TEXT BLOCK:

I’ve been thinking about blog titles. I very often put ones in that have little to do with the topic of the post. Or they are utterly factual, probably great for a search engine but not very interesting when you’ve several hundred posts in your reader. But it takes too much energy trying to be clever and really I should be wrangling children into bed, so you’re stuck with yet another guess what it’s about quandary.
Actually, it’s partly about swimming. Long term readers of this blog will remember the trauma that attended Big’s first bash at swimming nine years ago. I think home educators around the country breathed a collective sigh of relief when I pulled her out of the lessons and returned Saturday mornings to their previous relaxed state. It was six years before she attempted lessons again, and even with that gap she still remembered the incident that had put her off first time around.
With that in mind, I was a bit nervous about Smallest starting swimming. But after a couple of weeks of being rather nervous about being abandoned in water with strangers, she settled in well and it’s all gone swimmingly. (Sorry.) Until 4 weeks ago, when she was brought out of her lesson part way through, having said that she needed the toilet. The week after that she came out of the lesson part way through again. Last week we were away. This week, instead of asking every day if it was her turn, she woke up saying “not my swimming, I don’t like my swimming, don’t make me go to my swimming.”

AIM:
Continue the blog post about the children's swimming lessons, starting right after its last sentence.

Pointing rows for text and elements
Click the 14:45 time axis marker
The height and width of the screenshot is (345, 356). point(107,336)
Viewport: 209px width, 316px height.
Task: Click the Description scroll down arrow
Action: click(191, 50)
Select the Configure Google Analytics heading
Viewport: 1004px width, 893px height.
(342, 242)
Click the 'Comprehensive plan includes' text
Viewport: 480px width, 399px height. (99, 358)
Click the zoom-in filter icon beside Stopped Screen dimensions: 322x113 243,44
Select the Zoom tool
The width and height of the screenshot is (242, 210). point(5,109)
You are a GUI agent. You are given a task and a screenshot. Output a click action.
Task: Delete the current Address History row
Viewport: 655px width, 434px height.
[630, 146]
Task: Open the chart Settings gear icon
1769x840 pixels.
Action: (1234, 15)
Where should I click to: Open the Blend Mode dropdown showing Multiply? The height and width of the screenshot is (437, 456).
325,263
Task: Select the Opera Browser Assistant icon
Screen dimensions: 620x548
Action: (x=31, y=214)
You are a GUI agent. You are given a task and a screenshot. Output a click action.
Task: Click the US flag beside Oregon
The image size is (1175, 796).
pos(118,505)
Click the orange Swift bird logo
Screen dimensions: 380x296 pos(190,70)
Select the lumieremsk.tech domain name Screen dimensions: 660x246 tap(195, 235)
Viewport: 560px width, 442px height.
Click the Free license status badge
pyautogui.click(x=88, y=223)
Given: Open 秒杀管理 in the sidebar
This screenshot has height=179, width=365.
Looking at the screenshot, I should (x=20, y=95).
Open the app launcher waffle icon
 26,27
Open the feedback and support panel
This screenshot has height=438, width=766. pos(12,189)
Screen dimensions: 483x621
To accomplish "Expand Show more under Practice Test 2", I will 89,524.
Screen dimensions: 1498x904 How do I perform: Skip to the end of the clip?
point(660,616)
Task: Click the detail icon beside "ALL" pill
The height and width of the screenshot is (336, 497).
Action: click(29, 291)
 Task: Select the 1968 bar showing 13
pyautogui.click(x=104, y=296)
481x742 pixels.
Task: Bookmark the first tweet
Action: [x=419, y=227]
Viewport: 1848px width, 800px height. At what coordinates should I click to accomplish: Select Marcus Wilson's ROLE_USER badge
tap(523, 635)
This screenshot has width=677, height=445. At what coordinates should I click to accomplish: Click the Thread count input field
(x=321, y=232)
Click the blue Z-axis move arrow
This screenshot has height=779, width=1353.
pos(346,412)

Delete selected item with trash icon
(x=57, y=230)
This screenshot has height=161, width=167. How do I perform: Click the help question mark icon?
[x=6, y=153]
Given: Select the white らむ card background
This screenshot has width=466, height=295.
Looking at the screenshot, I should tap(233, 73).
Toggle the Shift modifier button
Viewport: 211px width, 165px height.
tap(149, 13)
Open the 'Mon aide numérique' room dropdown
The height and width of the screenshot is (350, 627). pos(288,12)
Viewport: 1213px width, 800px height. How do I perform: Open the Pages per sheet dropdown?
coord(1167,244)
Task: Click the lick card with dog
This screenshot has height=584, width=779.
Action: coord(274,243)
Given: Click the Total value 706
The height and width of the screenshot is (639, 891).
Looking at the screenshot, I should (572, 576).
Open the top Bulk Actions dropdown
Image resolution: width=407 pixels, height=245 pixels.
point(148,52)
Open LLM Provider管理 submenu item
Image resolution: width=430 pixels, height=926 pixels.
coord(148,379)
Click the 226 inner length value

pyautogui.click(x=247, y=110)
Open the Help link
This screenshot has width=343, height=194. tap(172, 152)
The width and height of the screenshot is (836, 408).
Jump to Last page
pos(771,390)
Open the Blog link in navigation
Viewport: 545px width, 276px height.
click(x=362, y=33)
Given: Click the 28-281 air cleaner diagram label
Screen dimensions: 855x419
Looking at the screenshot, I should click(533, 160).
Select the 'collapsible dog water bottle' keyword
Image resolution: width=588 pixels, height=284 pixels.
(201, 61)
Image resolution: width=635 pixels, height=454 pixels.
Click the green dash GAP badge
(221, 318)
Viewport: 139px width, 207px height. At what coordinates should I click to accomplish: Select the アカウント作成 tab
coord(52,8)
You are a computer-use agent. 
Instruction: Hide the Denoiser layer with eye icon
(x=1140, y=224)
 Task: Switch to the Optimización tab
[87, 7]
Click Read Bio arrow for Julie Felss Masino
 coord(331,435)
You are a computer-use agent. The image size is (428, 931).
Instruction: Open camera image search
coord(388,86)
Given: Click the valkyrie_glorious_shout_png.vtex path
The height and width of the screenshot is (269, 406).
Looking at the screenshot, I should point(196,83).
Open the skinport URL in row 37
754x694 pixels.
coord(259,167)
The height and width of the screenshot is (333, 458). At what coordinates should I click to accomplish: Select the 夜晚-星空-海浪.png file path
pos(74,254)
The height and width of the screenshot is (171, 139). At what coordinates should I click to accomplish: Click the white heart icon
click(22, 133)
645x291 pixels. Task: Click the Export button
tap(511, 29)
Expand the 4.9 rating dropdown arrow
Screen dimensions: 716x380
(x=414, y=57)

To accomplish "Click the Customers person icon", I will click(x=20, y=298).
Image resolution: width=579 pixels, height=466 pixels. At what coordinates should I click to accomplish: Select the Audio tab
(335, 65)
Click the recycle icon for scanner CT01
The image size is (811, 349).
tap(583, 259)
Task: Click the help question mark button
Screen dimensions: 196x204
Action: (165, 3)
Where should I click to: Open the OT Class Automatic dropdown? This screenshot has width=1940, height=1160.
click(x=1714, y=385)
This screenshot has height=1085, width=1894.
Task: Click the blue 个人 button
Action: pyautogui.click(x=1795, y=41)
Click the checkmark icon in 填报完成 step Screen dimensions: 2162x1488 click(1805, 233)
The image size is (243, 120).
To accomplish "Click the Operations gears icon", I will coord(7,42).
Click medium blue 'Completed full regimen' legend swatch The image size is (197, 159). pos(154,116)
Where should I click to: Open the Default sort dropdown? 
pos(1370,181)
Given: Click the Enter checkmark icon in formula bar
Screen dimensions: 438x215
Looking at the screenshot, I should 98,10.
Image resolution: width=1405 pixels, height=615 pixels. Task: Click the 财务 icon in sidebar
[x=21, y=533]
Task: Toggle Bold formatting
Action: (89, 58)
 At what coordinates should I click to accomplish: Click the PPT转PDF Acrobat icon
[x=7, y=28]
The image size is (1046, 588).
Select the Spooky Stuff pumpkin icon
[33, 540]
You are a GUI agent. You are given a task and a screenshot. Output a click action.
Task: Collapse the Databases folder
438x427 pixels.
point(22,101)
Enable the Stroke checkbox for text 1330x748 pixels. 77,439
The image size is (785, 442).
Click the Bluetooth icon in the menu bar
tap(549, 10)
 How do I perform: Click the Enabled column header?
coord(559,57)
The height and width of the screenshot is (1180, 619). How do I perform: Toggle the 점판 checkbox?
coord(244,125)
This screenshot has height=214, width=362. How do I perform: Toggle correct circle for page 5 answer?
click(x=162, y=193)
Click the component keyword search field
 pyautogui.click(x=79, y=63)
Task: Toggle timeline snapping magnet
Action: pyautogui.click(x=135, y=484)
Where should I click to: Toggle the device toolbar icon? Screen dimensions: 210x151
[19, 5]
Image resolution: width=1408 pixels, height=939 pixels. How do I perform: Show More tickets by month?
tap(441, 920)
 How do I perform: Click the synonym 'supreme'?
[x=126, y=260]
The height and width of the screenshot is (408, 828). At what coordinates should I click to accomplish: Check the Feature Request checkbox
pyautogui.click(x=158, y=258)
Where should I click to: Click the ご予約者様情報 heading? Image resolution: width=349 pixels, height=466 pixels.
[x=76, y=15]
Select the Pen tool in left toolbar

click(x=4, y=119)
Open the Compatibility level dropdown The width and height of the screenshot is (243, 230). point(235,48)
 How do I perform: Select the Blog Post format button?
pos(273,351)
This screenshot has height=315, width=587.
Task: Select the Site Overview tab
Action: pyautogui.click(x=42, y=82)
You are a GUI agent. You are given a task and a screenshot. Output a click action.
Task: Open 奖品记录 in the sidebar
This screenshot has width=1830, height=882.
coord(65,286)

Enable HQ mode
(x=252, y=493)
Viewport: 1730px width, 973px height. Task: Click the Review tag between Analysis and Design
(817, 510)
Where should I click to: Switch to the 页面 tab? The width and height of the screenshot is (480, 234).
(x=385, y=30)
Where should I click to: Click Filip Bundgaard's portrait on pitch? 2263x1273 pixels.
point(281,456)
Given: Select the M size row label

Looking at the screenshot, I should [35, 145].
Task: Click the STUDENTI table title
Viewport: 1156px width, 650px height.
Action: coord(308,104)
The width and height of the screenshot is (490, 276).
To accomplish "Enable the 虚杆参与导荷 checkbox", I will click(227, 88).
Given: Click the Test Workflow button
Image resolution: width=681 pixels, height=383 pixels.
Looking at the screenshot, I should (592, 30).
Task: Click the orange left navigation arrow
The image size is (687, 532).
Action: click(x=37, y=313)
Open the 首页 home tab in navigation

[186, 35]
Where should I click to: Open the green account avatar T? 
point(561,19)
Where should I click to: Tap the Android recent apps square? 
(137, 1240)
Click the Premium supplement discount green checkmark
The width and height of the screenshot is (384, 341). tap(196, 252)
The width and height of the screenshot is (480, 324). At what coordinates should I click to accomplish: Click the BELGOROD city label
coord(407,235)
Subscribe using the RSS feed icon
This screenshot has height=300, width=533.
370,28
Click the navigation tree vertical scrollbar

SOLVED EXERCISE:
Alarm bells were ringing. I spoke to the teacher before the session today and arranged for her to make a fuss about it all. I bought extra special disney princess shampoo for afterwards and crossed my fingers that a concerted positive approach would be enough.
It wasn’t. I could hear the wailing throughout, see from the body language across the pool that I had a very unhappy little girl. She did make it through the whole lesson, but was carried out to me looking more than a bit pathetic.
I think I know what it’s about. I think they moved her up to a group she wasn’t ready for, because she seems tall and capable and verbal – forgetting that she was nowhere near three when she was moved. I think that there are children in that group who are a year older than her and actually should be in proper swimming classes and the teachers have been stretching the class up towards that and she’s been worried that she’s going to be made to do the things the older children were doing. I think that the teacher she’d built a relationship with disappeared and was replaced by a woman who seems to feel that smiling sweetly means it’s OK to say different things to different parents and that they won’t ever compare notes. (Hint. We did. We know.)
I think that I’m really quite amazingly cross about all of this. And that if they’ve put my little girl off swimming for six years that I may have to sit down and cry. And I think that I don’t really know what else to do.
What would you do?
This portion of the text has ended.